### Aim of the task
Could you reproduce the stretch of the Homebase conversion text from "Yes, we've had" through "big for years." word for word?

— Start of Text —

Homebase St.Albans conversion

The first Homebase to be converted to a Bunnings Warehouse has closed and the team is now busy starting the metamorphosis. It's probably not over-stating it, to say that the launch of the new Bunnings format in mid-February 2017 is likely to be the most exciting and interesting development that has happened in this industry for a long, long time.

Yes, we've had retailers going bust or being acquired and lots of new formats and shiny new shop fronts, but we've not had anything this big for years.

A very successful overseas formula is being taken and developed into a UK format, which if successful, could be rolled out to another 259 UK stores over the next three years, not forgetting the 15 branches in Ireland. The brand is new to the UK, the product range is likely to be a hybrid of the existing Homebase offer and all the very best, most relevant ranges from Down Under, all sitting under a crisp, new 'Always Low Prices' banner.

But the question on everyone’s lips ‘Is this actually going to work?’ I thought it might be useful to examine a number of previous market entry failures to see what we can be learnt from them.

Case Study 1 - Target Canada In 2011, Target purchased 124 Zellers department stores across Canada. The plan was to enter the new market quickly and aggressively, rapidly converting them to the Target brand. The business believed the new venture would be profitable within 2 years. However, within two years, Target had closed down its entire Canadian operation, after a failed investment of over $4 billion.

— End of Text —
— Start of Data provided —

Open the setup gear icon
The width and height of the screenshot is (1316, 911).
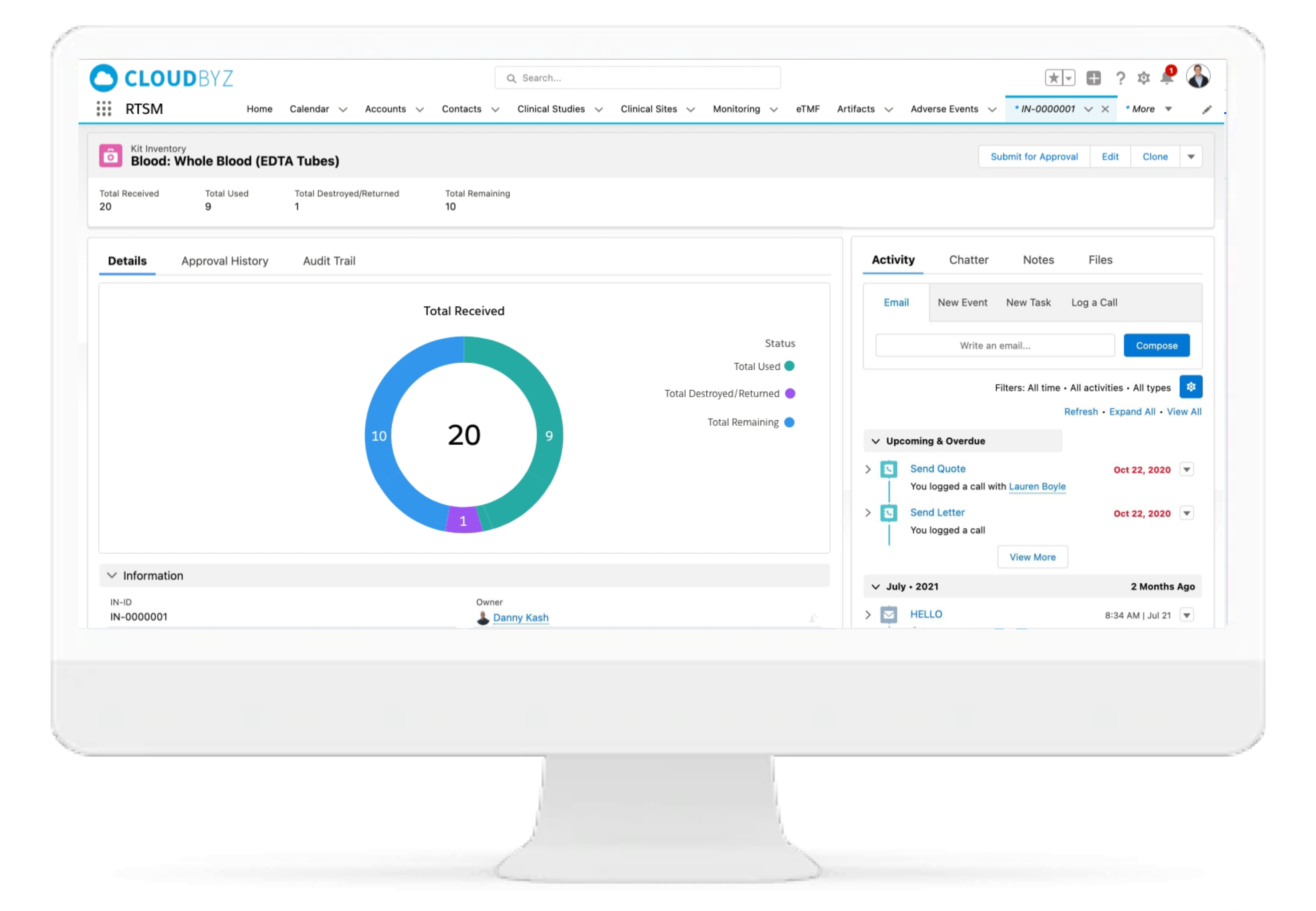click(1143, 78)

— End of Data provided —

### Task response
Yes, we've had retailers going bust or being acquired and lots of new formats and shiny new shop fronts, but we've not had anything this big for years.